Il s’agit d’une grosse prise pour la justice française, le Rwanda et surtout pour le Tribunal pénal international pour le Rwanda (TPIR), puisque que, pendant plus de 25 ans, celui qui est recherché glissait comme une anguille entre les mains de ceux qui lui donnaient la chasse, de la Suisse à l’Allemagne en passant par le  Kenya. Samedi 16 mai dernier, c’était donc la fin de la cavale pour Félicien Kabuga, puisque c’est de lui qu’il s’agit.

Beaucoup se demandaient si, durant ses multiples fuites, il ne bénéficiait pas de complicités haut placées dans les systèmes politiques des différents pays où il a séjourné, notamment de la France, accusée par Kigali d’avoir été à la manœuvre pendant cette tuerie programmée qui a fait 800 000 morts entre avril et juillet 1994.  Un bémol cependant : il faut reconnaître que ce Fantômas tropical était difficile à débusquer, car il vivait depuis plusieurs années sous une fausse identité.

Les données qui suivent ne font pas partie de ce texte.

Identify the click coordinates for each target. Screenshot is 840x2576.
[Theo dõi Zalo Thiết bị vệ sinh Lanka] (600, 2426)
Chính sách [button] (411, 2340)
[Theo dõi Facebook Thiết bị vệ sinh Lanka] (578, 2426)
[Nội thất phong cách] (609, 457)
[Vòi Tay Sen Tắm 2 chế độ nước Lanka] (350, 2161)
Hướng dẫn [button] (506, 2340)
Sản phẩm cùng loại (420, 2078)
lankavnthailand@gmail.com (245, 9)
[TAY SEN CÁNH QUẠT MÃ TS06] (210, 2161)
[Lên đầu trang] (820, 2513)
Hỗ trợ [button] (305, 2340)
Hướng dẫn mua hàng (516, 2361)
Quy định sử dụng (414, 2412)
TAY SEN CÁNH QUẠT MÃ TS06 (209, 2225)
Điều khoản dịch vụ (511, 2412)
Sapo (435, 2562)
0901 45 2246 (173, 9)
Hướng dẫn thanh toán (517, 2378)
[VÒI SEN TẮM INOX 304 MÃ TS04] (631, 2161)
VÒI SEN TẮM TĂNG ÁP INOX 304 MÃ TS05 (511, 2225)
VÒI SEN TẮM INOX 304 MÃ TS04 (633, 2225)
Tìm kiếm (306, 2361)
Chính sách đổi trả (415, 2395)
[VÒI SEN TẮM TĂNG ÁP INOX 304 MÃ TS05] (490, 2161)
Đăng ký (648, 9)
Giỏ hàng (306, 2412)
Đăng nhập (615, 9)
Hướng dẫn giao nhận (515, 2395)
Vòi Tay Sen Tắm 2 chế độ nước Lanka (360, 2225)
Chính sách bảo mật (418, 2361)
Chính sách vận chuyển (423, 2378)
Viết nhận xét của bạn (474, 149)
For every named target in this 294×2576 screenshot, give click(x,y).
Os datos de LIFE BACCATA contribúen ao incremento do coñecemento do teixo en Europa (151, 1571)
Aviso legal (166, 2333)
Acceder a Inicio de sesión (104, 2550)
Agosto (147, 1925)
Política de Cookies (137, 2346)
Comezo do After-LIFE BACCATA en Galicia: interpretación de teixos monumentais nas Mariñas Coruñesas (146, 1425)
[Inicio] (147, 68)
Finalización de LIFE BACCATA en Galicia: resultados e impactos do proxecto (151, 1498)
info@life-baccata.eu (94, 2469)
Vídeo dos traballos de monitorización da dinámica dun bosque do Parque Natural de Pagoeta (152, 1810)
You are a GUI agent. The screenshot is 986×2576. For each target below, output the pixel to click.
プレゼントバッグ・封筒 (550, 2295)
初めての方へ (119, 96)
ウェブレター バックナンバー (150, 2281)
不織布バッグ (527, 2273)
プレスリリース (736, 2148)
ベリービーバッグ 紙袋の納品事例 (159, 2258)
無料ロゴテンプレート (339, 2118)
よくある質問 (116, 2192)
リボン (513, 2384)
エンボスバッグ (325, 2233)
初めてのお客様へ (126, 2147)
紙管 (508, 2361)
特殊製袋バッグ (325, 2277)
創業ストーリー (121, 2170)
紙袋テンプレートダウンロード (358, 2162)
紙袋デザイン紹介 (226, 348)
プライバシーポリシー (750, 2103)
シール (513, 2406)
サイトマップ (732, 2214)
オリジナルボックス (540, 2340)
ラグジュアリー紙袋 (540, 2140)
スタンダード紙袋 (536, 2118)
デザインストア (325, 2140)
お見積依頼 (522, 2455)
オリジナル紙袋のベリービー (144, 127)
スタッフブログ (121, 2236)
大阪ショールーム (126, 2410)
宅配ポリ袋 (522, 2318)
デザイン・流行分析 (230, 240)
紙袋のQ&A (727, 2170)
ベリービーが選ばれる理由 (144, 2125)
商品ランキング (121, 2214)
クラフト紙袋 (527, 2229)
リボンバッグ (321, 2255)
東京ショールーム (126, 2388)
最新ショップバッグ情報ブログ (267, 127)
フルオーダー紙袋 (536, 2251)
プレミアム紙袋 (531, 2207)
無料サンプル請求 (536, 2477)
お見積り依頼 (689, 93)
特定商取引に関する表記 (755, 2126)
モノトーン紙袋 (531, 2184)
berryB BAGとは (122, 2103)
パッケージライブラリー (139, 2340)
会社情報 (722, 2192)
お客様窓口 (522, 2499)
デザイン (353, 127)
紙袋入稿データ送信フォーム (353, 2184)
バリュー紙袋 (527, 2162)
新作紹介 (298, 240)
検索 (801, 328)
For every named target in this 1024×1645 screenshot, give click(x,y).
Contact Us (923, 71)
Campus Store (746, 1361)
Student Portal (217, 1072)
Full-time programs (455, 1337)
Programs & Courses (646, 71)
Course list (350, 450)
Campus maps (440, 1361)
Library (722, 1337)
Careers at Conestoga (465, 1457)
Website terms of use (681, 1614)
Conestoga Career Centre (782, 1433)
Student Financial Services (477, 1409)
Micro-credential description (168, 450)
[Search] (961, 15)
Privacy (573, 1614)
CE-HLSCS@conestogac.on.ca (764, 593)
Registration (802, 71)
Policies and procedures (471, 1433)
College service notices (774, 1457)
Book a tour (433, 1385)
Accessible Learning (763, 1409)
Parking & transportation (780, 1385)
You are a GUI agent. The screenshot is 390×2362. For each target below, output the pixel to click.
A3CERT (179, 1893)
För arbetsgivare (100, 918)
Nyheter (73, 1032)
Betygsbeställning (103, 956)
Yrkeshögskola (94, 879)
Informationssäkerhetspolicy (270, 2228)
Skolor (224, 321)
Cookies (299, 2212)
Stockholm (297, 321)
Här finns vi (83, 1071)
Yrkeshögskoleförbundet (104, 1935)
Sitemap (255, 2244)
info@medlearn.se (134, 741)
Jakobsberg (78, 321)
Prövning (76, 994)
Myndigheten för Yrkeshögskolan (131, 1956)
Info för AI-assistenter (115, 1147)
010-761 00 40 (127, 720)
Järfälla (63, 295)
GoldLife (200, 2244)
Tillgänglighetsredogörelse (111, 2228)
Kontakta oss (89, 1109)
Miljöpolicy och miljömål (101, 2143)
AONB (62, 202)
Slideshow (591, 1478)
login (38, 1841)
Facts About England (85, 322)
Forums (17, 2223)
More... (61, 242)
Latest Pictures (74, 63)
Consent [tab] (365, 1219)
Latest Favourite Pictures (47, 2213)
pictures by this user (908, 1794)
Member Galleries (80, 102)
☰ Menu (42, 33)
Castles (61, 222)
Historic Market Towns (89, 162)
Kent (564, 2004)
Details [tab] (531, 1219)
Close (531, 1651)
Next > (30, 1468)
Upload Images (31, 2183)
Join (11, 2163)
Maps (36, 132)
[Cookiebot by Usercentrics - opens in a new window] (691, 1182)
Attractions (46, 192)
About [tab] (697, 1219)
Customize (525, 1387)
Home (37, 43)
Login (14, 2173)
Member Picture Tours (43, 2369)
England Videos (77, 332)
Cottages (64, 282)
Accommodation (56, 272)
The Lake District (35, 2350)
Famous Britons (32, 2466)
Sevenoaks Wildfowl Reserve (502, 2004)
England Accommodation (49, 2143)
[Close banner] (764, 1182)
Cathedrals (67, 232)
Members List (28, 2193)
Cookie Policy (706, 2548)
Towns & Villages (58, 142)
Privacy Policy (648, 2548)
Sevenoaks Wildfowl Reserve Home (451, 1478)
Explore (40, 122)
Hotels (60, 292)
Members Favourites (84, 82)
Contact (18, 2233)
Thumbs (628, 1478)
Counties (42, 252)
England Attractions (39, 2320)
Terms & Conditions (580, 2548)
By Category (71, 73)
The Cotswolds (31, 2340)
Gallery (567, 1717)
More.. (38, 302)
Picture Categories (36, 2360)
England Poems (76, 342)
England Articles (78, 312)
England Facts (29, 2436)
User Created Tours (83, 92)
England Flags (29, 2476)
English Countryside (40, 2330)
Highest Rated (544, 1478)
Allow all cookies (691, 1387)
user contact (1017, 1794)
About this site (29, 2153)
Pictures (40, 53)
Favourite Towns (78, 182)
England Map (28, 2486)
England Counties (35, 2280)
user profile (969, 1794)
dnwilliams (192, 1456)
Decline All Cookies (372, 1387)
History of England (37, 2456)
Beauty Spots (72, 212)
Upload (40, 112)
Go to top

A sa présentation au parquet mercredi dernier, sa demande de remise en liberté conditionnelle sous contrôle judiciaire a été rejetée. Son âge avancé ne lui a donc pas été d’un grand recours.

La demande de son transfert a, par contre, été mise en délibéré pour le 3 juin prochain. La question est d’importance parce qu’au moment de son arrestation, l’on se demandait bien par quelle juridiction  il serait auditionné : par la justice française, au Rwanda, à la Haye ou par le TPIR à Arusha  en Tanzanie? Considéré comme étant le grand argentier du génocide, il est reproché à ce naguère prospère homme d’affaires le financement de la tristement célèbre Radio et Télévision libre Mille collines (une radio extrémiste antitutsi qu’il dirige à l’époque), du magazine extrémiste Kangura et l’armement des milices génocidaires interahamwe. En tout, il devra répondre de sept chefs d’accusation  en lien direct avec les crimes commis pendant le génocide des Tutsi au Rwanda.

Les carottes sont donc cuites et recuites pour Félicien Kabuga. Et eu  égard  à son grand âge, on espère seulement qu’il aura longue vie pour assister à son procès et purger sa peine si toutefois il n’était pas in fine acquitté. Quoi qu’il en soit, même dans son malheur, il n’est pas à plaindre, les 800 000 victimes n’ayant pas eu la même chance que lui, eux qui sont à six pieds sous terre depuis … 1994.